==== Document excerpt

Lawmakers Scrutinize Meatpacking as JBS Rebounds From Cyberattack
JBS SA
meat plants ramped up production after a cyberattack this week, while some farm-state lawmakers called for an overhaul of practices that they said had left meat production vulnerable to calamities.
JBS plants in the U.S., Canadian and Australia were running again on Thursday, with some scheduling 10-hour shifts or weekend work, according to notices shared with employees. JBS said its plants around the world were operating at normal capacity Thursday as the company rebounded from what federal officials called a ransomware attack.
The recovery efforts by JBS came as officials in Washington looked for ways to address the threat posed by ransomware. John Carlin, a senior official at the Justice Department, issued a memorandum to U.S. attorney’s offices around the country on Thursday urging all ransomware investigations to be coordinated with a ransomware task force created in April.
JBS said Thursday that after identifying the intrusion, it notified federal authorities and shut down all its systems to prevent the attack from spreading and to preserve unaffected systems. The company previously said the hack was identified on May 30.
JBS said its encrypted backup servers weren’t affected, allowing the company to resume operations more quickly. JBS estimated that less than one day’s worth of meat production was lost during the shutdowns, and that it would make up the difference by the end of next week.
“The criminals were never able to access our core systems, which greatly reduced potential impact,” said
Andre Nogueira,
chief executive of JBS’s U.S. division.
The incursion at JBS, the world’s largest meat supplier by sales, forced abrupt closures of plants handling roughly a fifth of U.S. beef, pork and poultry production while the company worked to get its systems back online. Cattle futures prices earlier this week dived on the prospect that one of the industry’s biggest buyers would temporarily step out of the market, while wholesale meat prices jumped as retailers, restaurants and distributors contended with tighter supplies of beef and chicken.
Lawmakers and cattle ranchers said the cyberattack followed other industry disruptions that proved costly for livestock producers and consumers. In April 2020, many of the country’s biggest beef and pork plants shut down for weeks at a time after workers contracted Covid-19, sending livestock markets lower while wholesale meat prices surged. A similar pattern followed a 2019 fire that temporarily closed a Kansas beef plant owned by
Tyson Foods Inc.,
which processes around 5% of U.S. cattle.

========
==== Information shown

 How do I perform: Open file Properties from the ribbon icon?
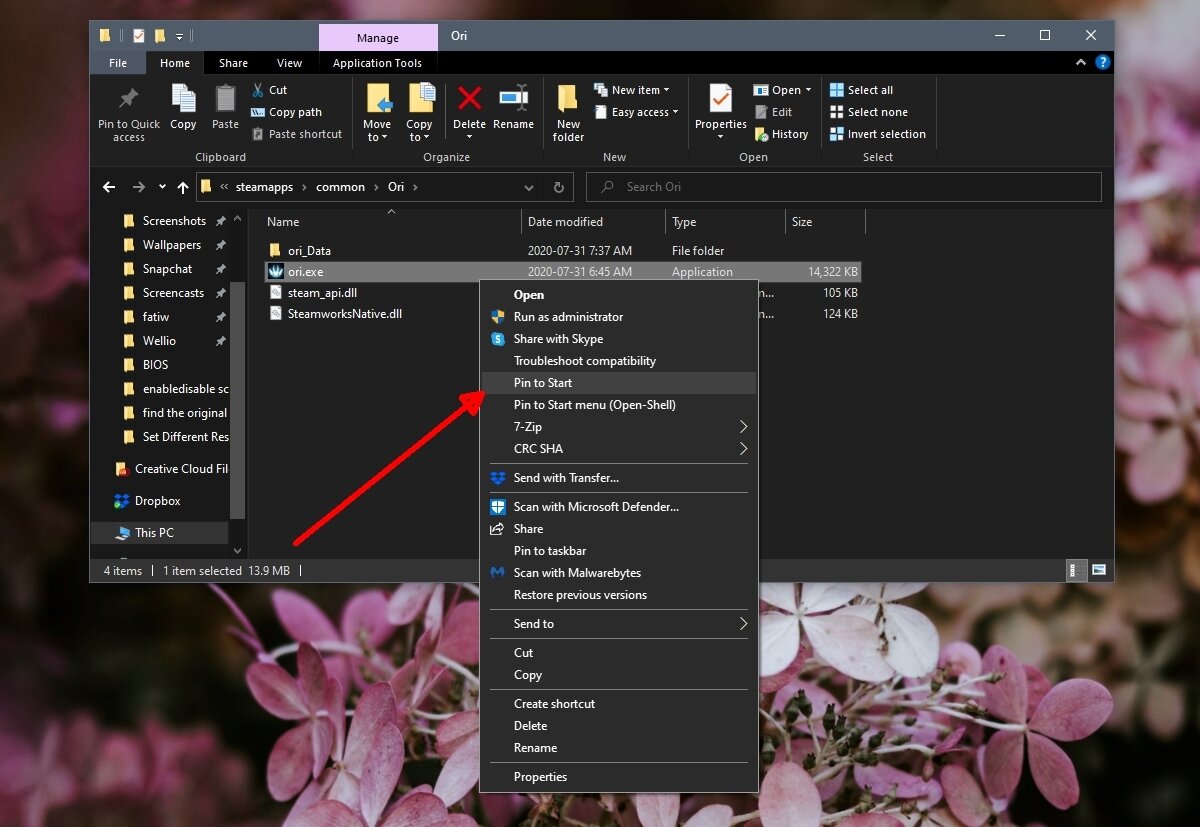[x=720, y=110]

========

Required action –
Can you repeat the part of the JBS cyberattack article that begins at the words "JBS said Thursday" and stops after "of next week.", copying it word for word?

Answer box –
JBS said Thursday that after identifying the intrusion, it notified federal authorities and shut down all its systems to prevent the attack from spreading and to preserve unaffected systems. The company previously said the hack was identified on May 30.
JBS said its encrypted backup servers weren’t affected, allowing the company to resume operations more quickly. JBS estimated that less than one day’s worth of meat production was lost during the shutdowns, and that it would make up the difference by the end of next week.